SP33D2

Need Another Hit

Ever stop in the middle of writing some code when it hits you? That nagging feeling. It’s in the back of your mind, relentlessly gnawing away. Making you question your decisions. Making you wonder what you’re doing with your life. You’re plugging away happily, when suddenly you remember I haven’t optimized any code in hours.

It’s no way to work.

It’s no way to live.

Let’s get back to our roots, blog.

New Edition

For this edition of the blog, we’re hopping off the usual tracks and onto a different set entirely: Vulkan driver optimization. I can already hear what you’re thinking.

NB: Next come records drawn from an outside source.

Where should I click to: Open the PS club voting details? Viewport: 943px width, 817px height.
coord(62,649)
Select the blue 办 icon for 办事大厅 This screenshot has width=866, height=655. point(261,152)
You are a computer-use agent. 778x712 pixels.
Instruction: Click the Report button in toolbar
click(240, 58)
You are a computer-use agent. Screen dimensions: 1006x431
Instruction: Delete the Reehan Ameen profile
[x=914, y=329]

Vulkan drivers are already fast. Go back to doing something useful, like making GL work.

First: no they’re not.

Second: I’m doing the opposite of that.

Third: shut up, it’s my blog.

How does one optimize Vulkan drivers? As we all know, any great optimization needs a test case. In the case of Vulkan, everyone who’s anyone (me) uses Zink as their test case. The reasons for this are many and varied because I say they are, but the important one to keep in mind is, as always, drawoverhead.

For those who can’t remember the times I have previously blogged about the world’s premiere benchmarking tool, don’t worry. As with any great form of entertainment, I’ve prepared a recap.

TL;DR drawoverhead

Suppose you are a large gaming-oriented company that sells hardware. Your hardware runs on a battery. The battery has a finite charge. Every bit of power drained from the battery powers the device so that users can play games.

Wouldn’t it be great if that battery lasted longer?

There are a number of ways to achieve this goal. Because this is my blog, I’m going to talk about the one that doesn’t involve underclocking or reducing graphical settings.

Obviously I’m talking about optimization, the process by which a smart and talented reader of StackOverflow copies and pastes code in exactly the right sequence such that, upon resolving all compilation errors, execution of a program utilizes fewer resources.

Now because everyone reading this is a GPU driver developer, we all know that optimization comes in two forms, optimizing for CPU and optimizing for GPU. But GPU optimization is easy. Anyone can do that. You just strap on your RadeonGPUProfiler or Nsight or , glance at the output, mumble mumble mumble, and blammo, your GPU is running like a clock. A really fast one though. With like a trillion hands all spinning at once.

So we’re done with GPU optimization, but we’re not optimized enough yet. The battery still doesn’t last forever, and the users are still complaining on Reddit that they can’t even finish a casual playthrough of Elden Ring or a boss fight in Monster Hunter: Rise without needing to plug in.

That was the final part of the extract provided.